BREAKING AND ENTERING
(16, general release)
*
Having directed Cold Mountain & The English Patient, Anthony Minghella returns with the lifeless and drab Breaking and Entering a romantic drama which also touches on the tentative issues of immigration & multi-culturism, poverty & urban renewal, race, class & contemporary relationships. Wow, that was a mouthful! Unfortunately in the process of trying to deal with so many different themes along with its pallid look and humorless manner, it starts to crack under the weight.
Will Francis (Jude Law) is a successful architect hired to redevelop the crumbling King’s Cross district, a junction between the new London and the migrant communities that flock to its cheap streets. However a delivery of new computersis stolen from his office by a gang of very nimble Bosnian burglars. What does he do? He stakes out the building, catching Miro (newcomer Rafi Gavron) in the act and follows him directly to his home where he lives with his mother, Amira (Juliette Binoche).
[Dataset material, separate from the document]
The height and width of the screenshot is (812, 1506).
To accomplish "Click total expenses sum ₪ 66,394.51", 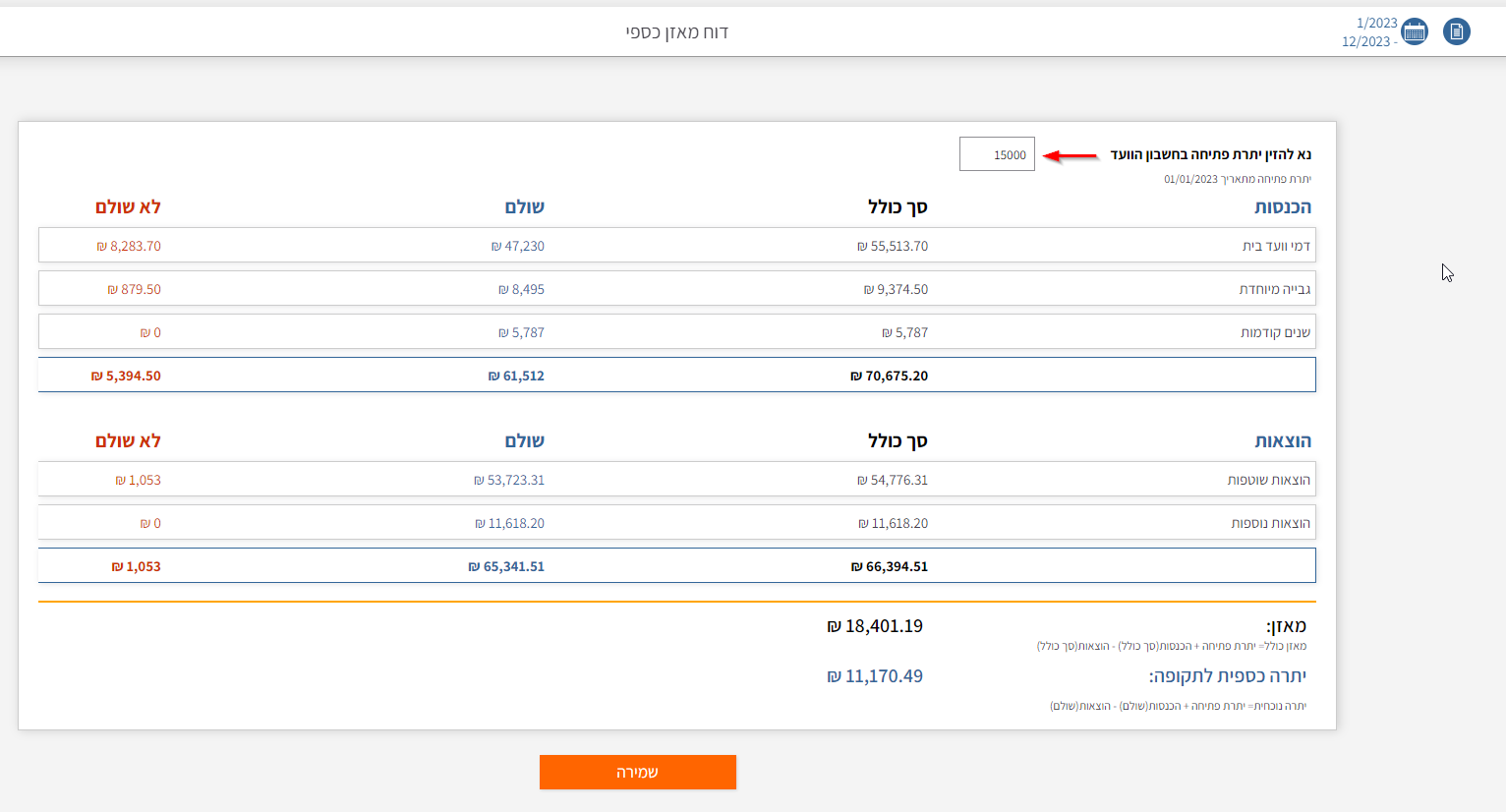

So he persecutes them; receives back his property and lives happily ever after. Wrong! He instead reaches out to the refugees, eventually starting an affair with Amira, just as his own relationship with his partner Liv (Robin Wright Penn) is falling apart, some of which is due to challenges with her autistic teenage daughter Bea (Poppy Rogers).
Jude Law (Cold Mountain) unfortunately underperforms again with what I would describe as a wooden presentation of an already tedious & unlikable character in Will: a financially successful & secure man infused with a selfish attitude and apathy towards everybody around him including his own family matched by a monotonous performance from Wright-Penn (Unbreakable) who seemed very quick to forgive and forget!
Some of the more engaging performances when they do arrive come from Martin Freeman as Law’s self-effacing business partner Sandy with a touching attraction towards one of the cleaners and Ray Winstone as Bruno, a streetwise detective but sadly these appearances are few and far between! Likewise, Vera Farmiga (from The Departed) playing a Russian prostitute provides a very realistic & human portrayal before she just disappears from the story.
Alas the rest of the film is full of contrived; forced emotions and all too obvious coincidences. Though there is one brilliant scene that shines out amidst the fog and reveals a dark; seedy side of Binoche’s character in the process revealing her survival skills. While her actions should have set the scene for a tense ending, it got lost in a artificial sea of sentiment and moral goodness which wasabsolutelyout of place considering the empty, cruel characters involved. It doesn’t deserve a happy ending!
Breaking and Entering is full of broken promises; restricted; dreary characters and unrealized potential which is why I doubt it’ll break any box office records or enter any-body’s heart!